[Given entries — start]

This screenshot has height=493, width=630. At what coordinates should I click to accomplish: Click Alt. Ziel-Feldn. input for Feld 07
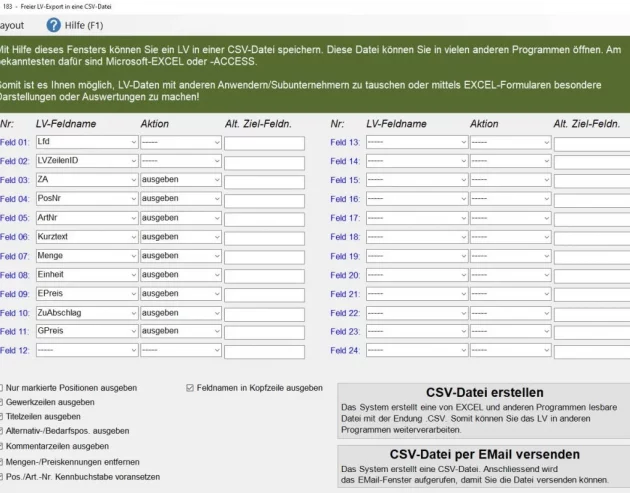tap(264, 256)
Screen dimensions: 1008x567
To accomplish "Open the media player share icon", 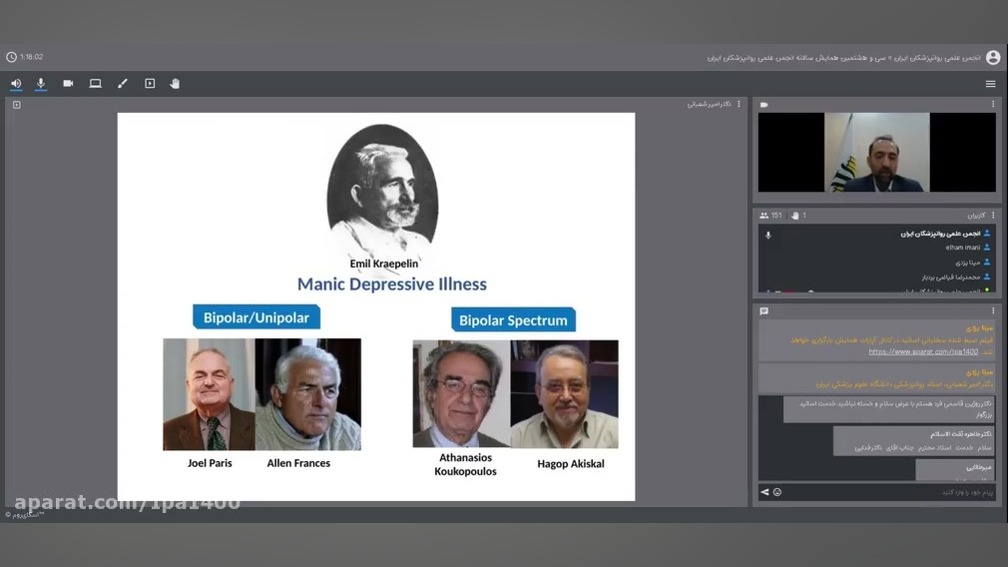I will pyautogui.click(x=149, y=84).
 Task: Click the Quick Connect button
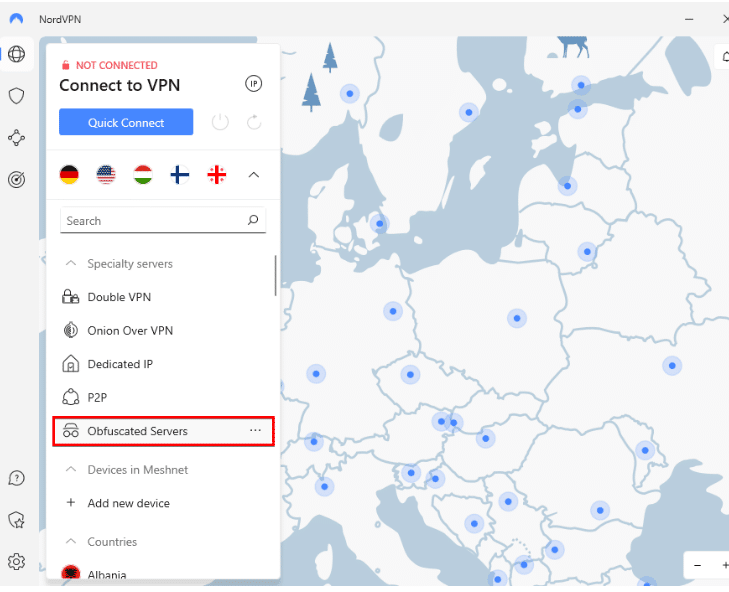coord(126,122)
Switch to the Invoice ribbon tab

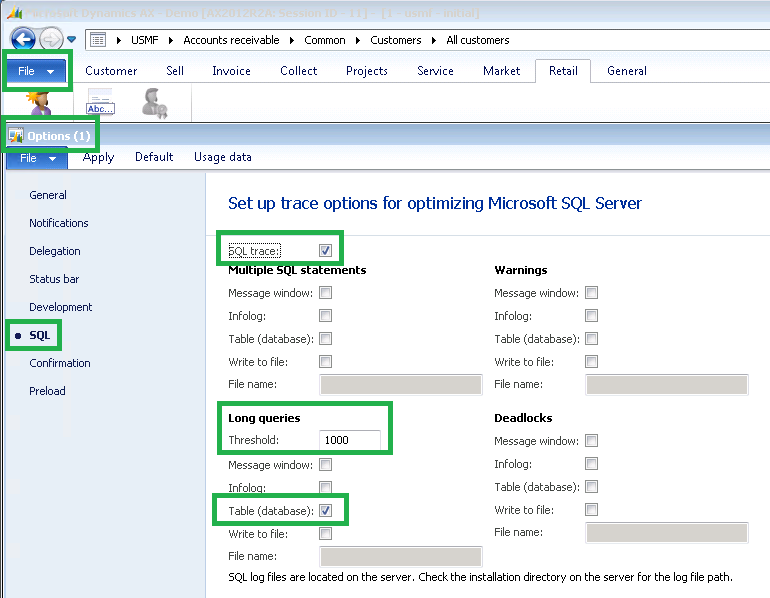231,71
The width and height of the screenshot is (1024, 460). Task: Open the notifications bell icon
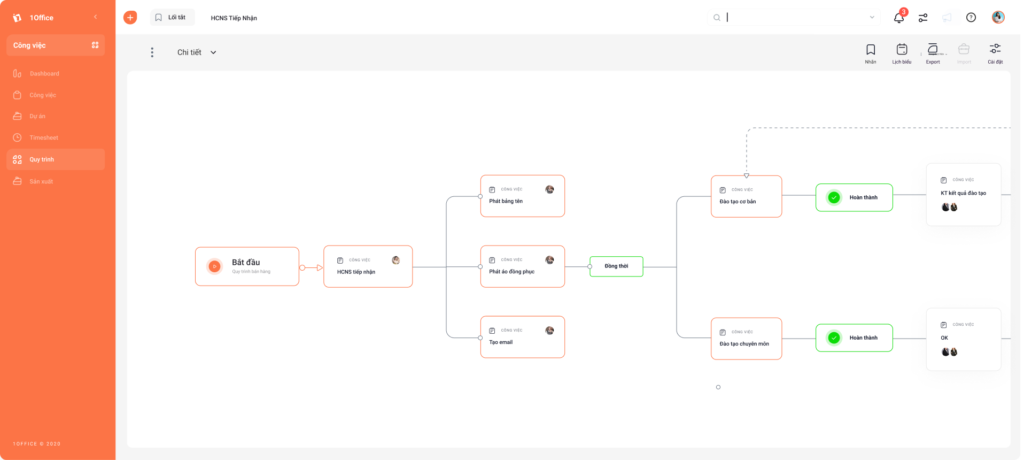click(899, 18)
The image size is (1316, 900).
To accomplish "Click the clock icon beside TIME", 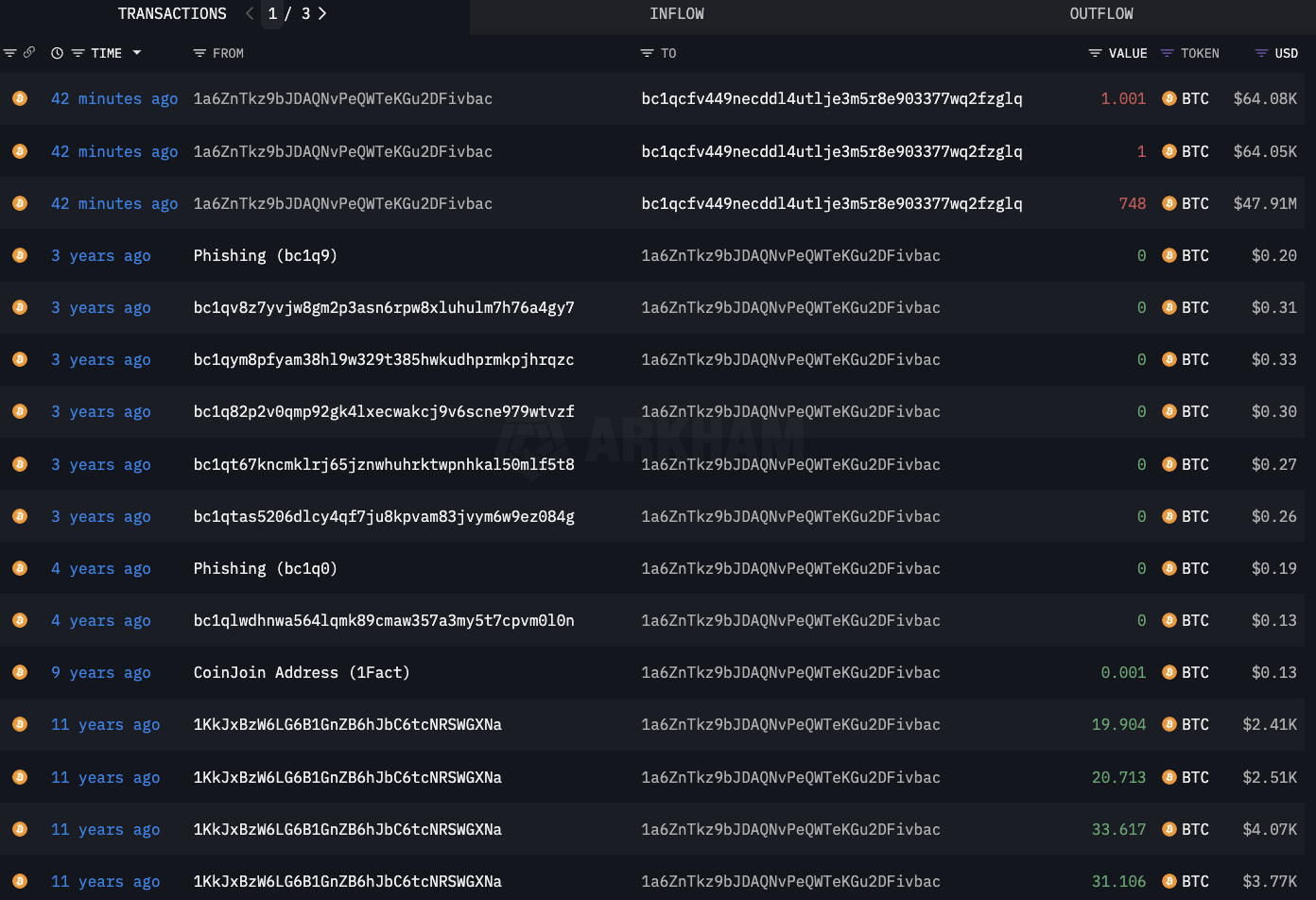I will tap(57, 53).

[Given entries — finish]

Task statement>
Would you copy the lines above exactly, starting with the one that has "Switch to the Invoice ribbon tab" and ending with the one that has "The image size is (1316, 900).", both included, without the pictures?

Output of the exercise>
Switch to the Invoice ribbon tab

231,71
The width and height of the screenshot is (1024, 460). Task: Open the notifications bell icon
click(899, 18)
The image size is (1316, 900).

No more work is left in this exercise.